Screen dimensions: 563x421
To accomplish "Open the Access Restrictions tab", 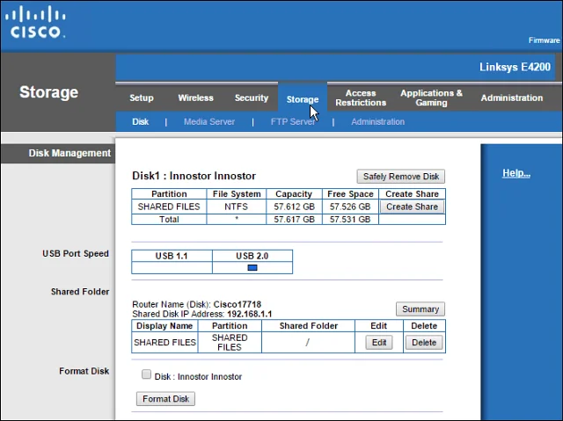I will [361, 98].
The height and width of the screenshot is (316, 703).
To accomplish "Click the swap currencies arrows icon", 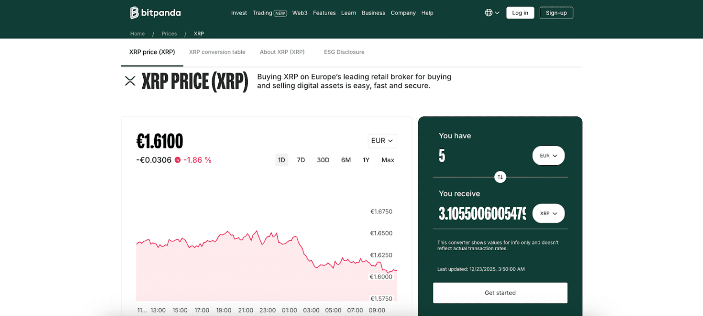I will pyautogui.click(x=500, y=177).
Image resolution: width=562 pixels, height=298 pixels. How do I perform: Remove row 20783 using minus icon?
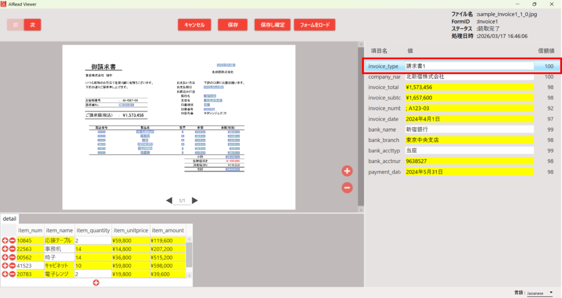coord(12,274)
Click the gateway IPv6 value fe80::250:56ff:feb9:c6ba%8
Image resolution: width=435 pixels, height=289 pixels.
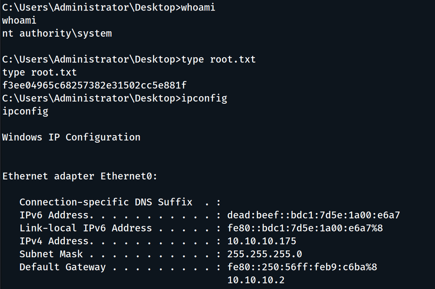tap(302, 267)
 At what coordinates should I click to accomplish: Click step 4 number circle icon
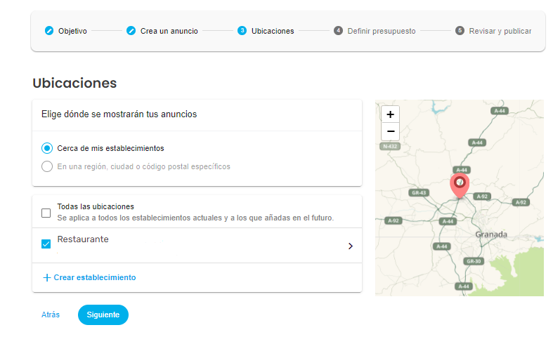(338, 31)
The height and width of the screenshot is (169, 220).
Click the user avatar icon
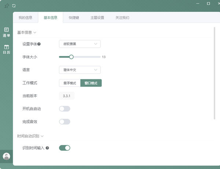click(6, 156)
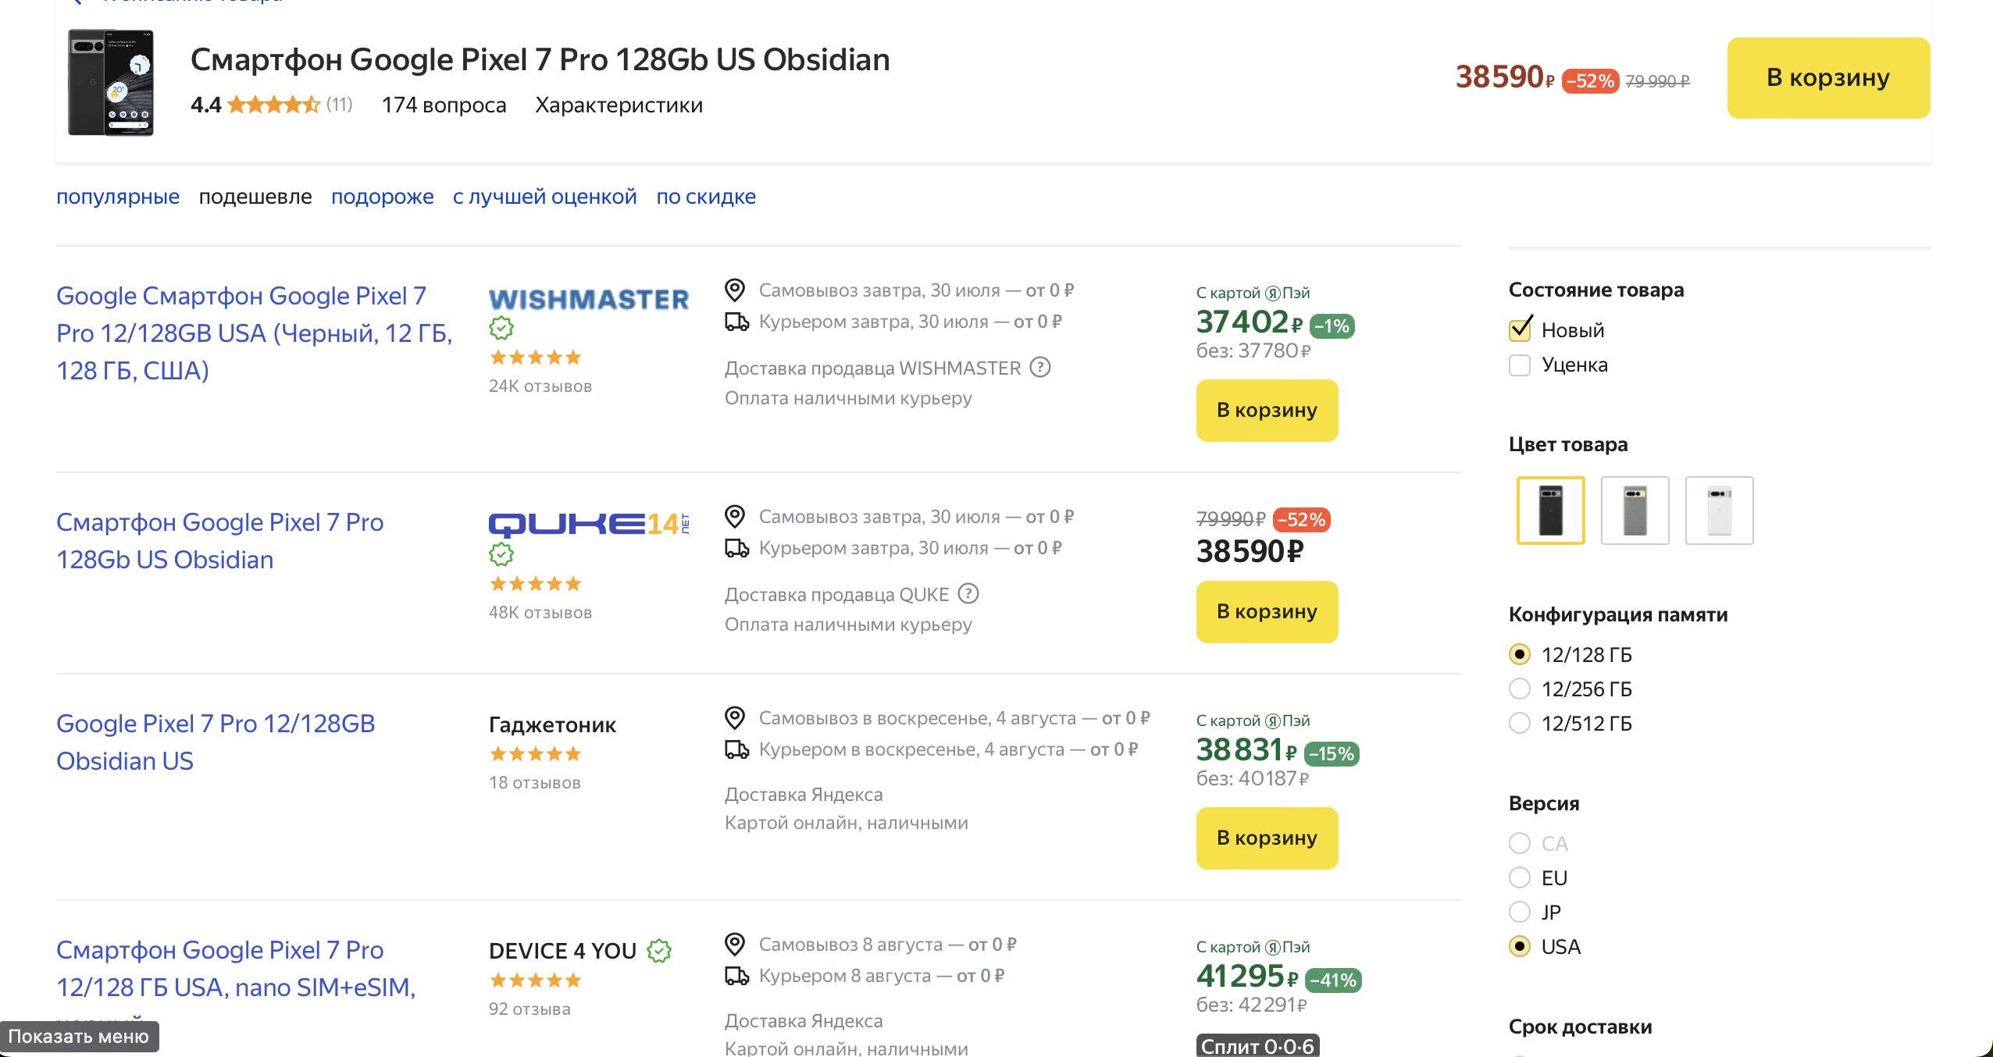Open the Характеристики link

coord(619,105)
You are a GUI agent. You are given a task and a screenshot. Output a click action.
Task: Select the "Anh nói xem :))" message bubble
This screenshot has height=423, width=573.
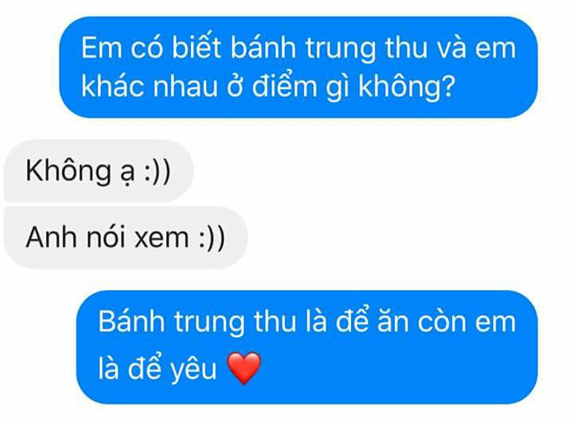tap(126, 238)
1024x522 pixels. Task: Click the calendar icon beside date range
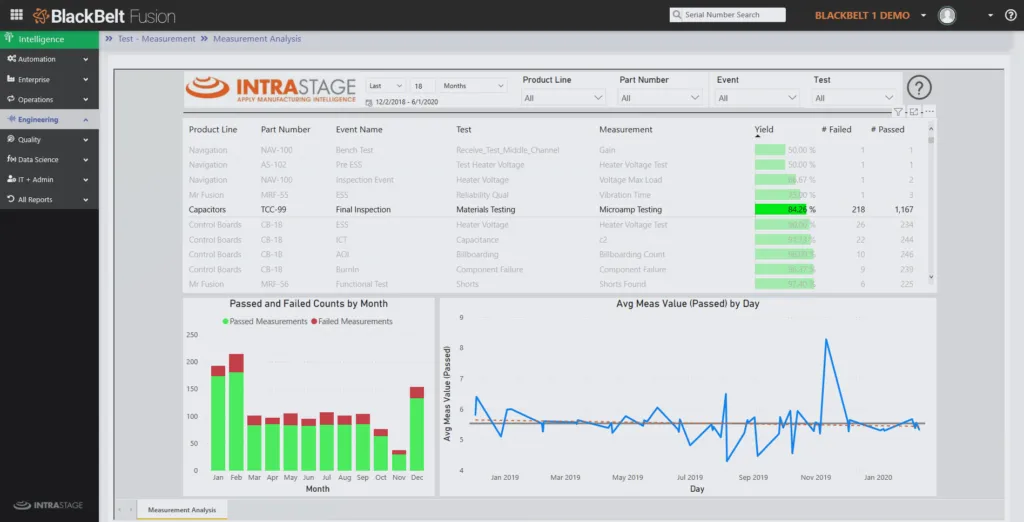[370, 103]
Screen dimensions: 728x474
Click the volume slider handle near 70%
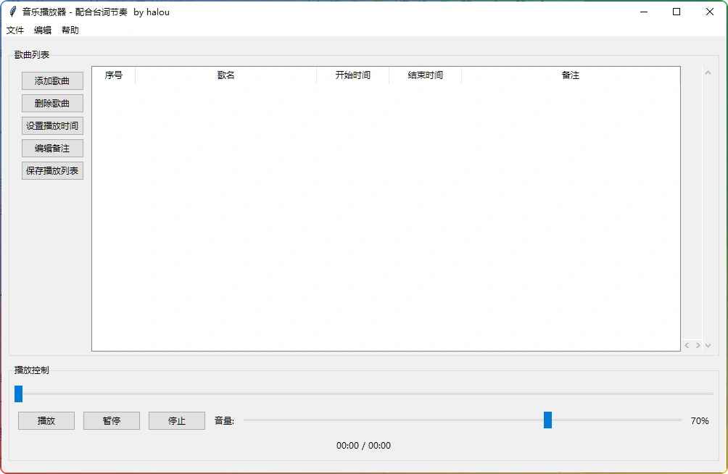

**********

(Task goal)
Output only the lines above from the one containing "Click the gateway" to the one containing "Task: Select the", both included, exactly as written and with no pictures.

(Output below)
Click the gateway IPv6 value fe80::250:56ff:feb9:c6ba%8
Image resolution: width=435 pixels, height=289 pixels.
tap(302, 267)
 At what coordinates should I click to accomplish: Click step 4 number circle icon
(338, 31)
The height and width of the screenshot is (169, 220).
Click the user avatar icon
click(6, 156)
Open the Характеристики link

coord(619,105)
You are a GUI agent. You are given a task and a screenshot. Output a click action.
Task: Select the "Anh nói xem :))" message bubble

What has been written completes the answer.